BRIEF » Set down the data below without change, skipping the pictures it holds.

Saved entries
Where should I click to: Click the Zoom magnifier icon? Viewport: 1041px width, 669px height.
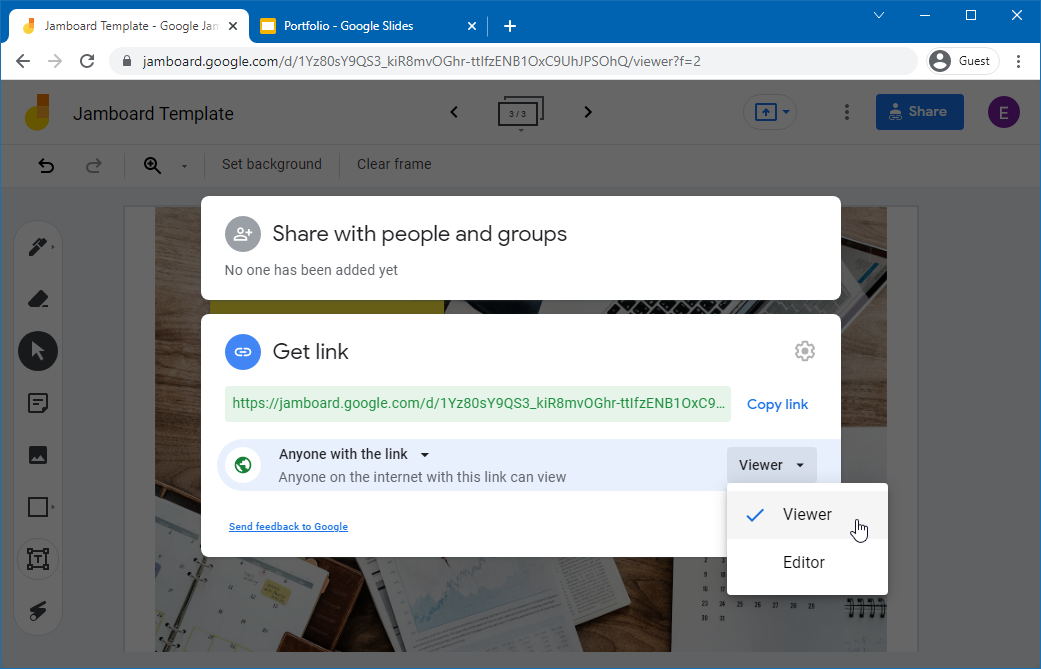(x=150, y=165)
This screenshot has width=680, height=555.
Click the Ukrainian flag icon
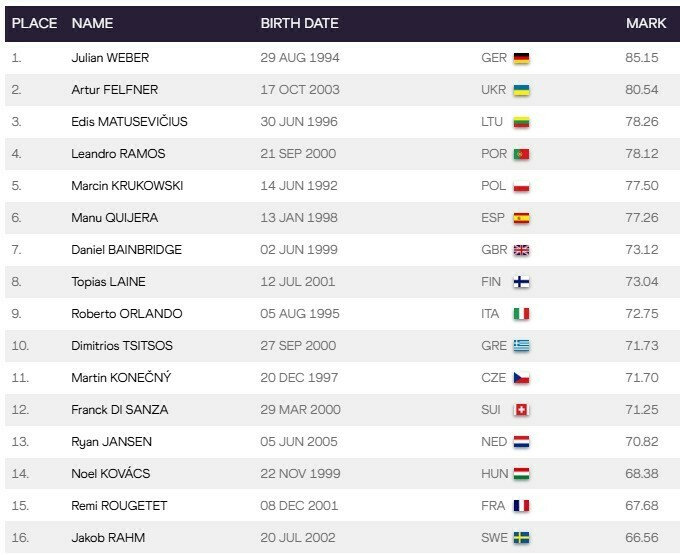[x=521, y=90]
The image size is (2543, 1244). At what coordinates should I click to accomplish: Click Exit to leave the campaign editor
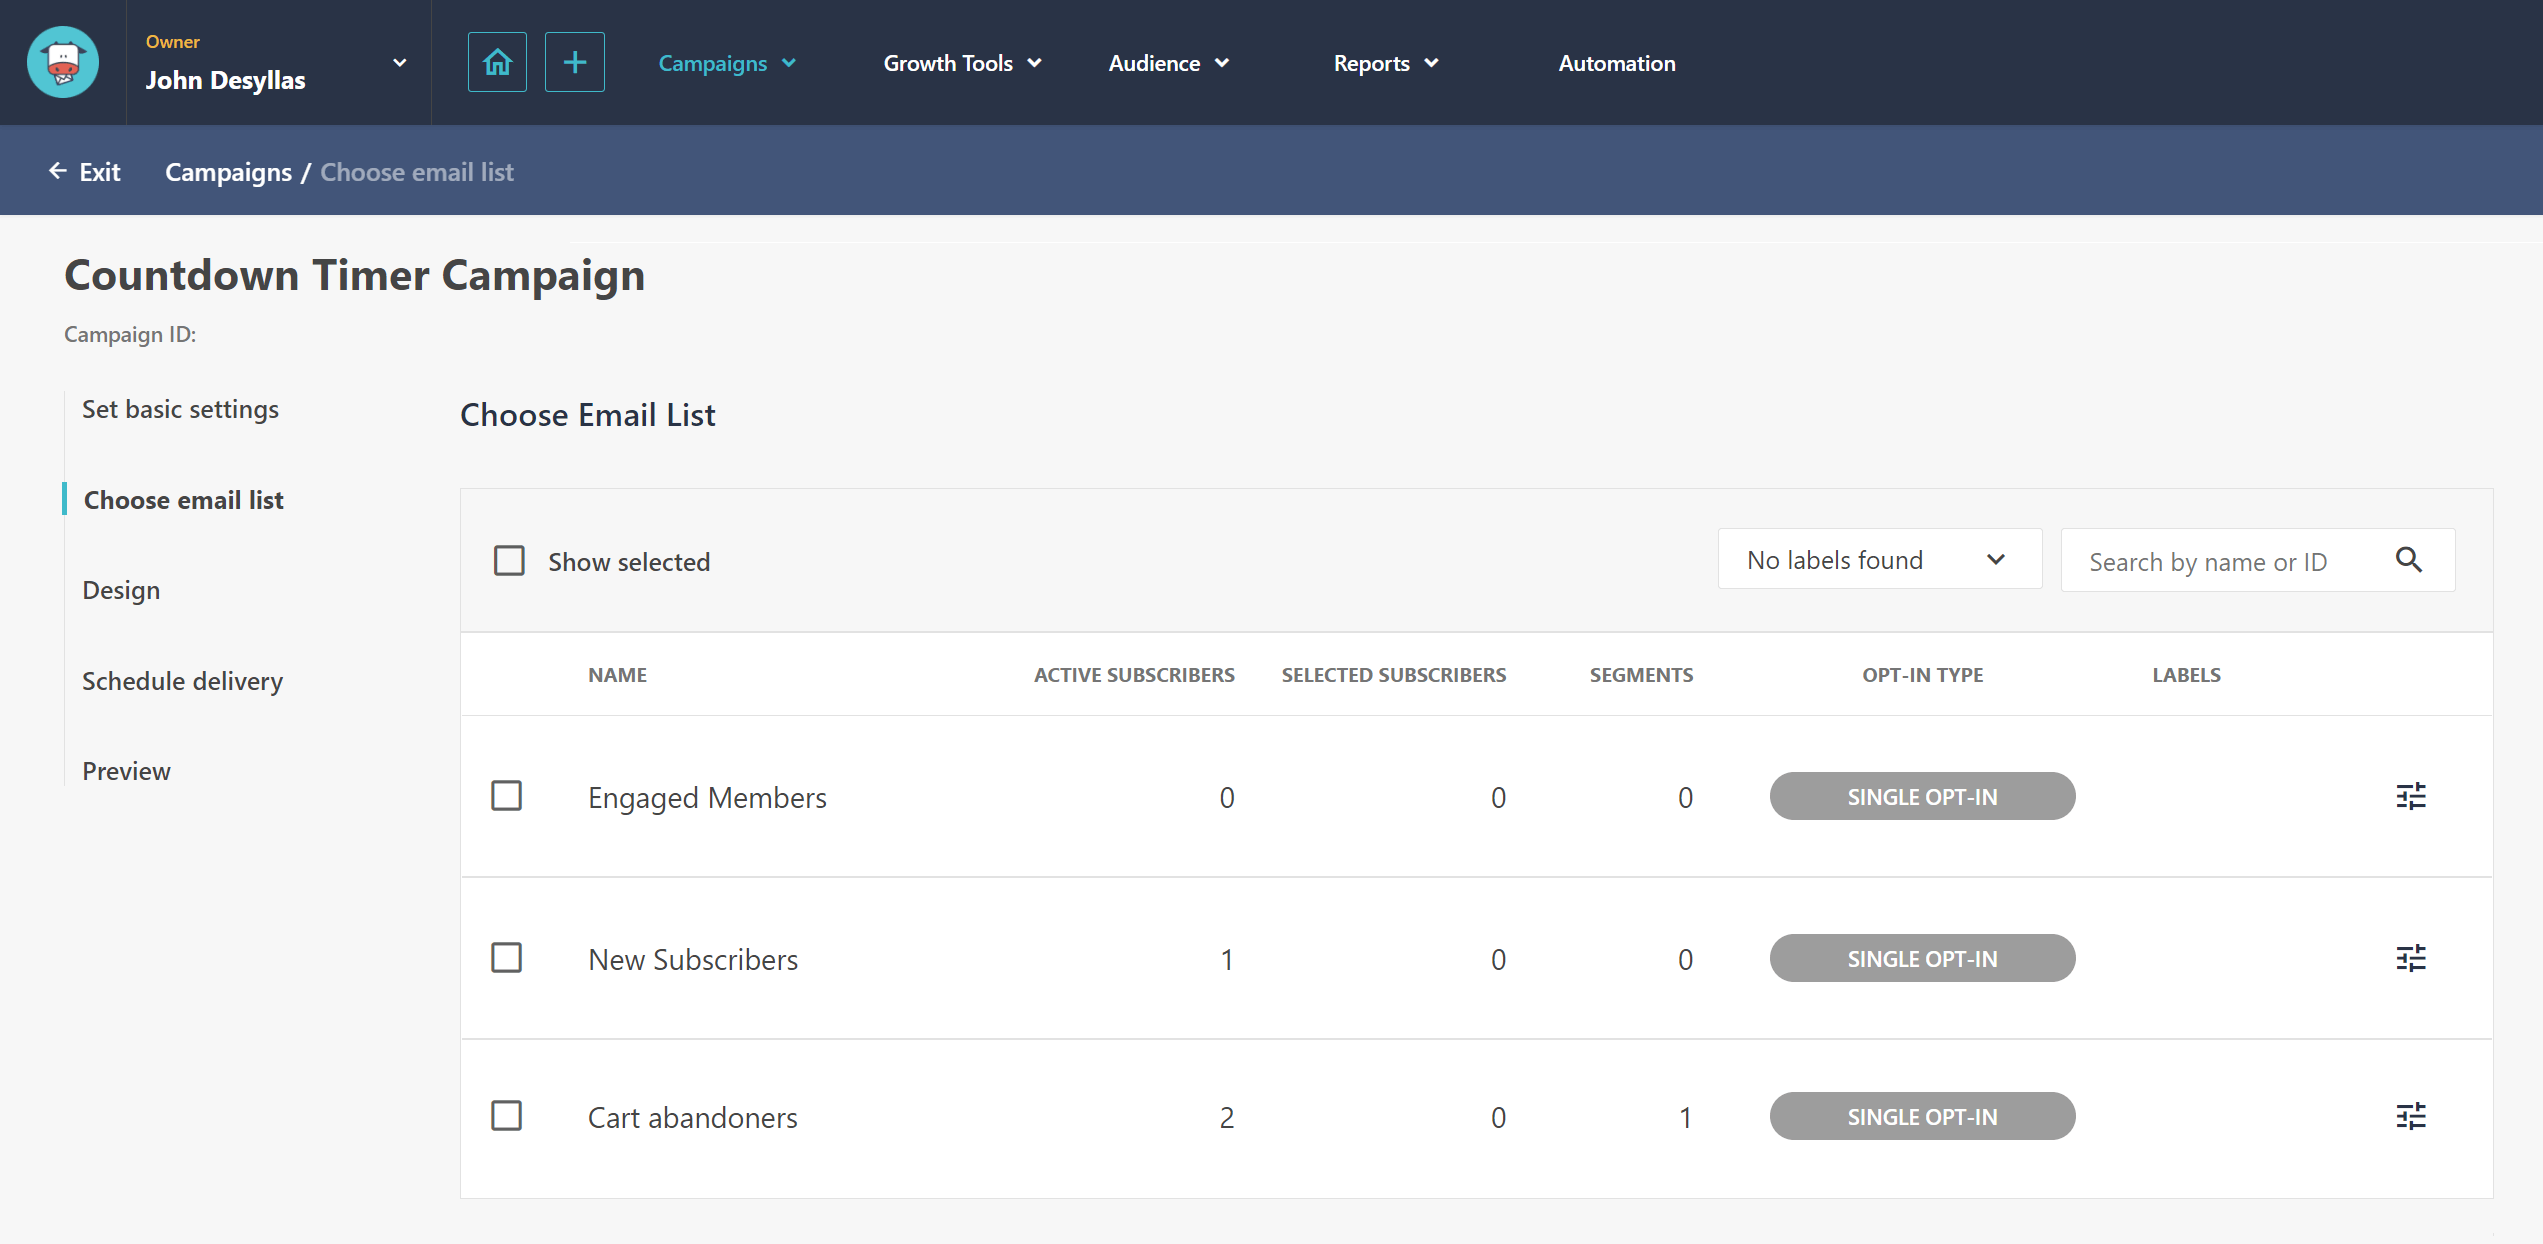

RESPONSE AREA »
Where should I click to: Click the Zoom magnifier icon? Viewport: 1041px width, 669px height.
(x=150, y=165)
This screenshot has width=680, height=555.
Click the Ukrainian flag icon
[x=521, y=90]
The image size is (2543, 1244). At what coordinates should I click to accomplish: Click Exit to leave the campaign editor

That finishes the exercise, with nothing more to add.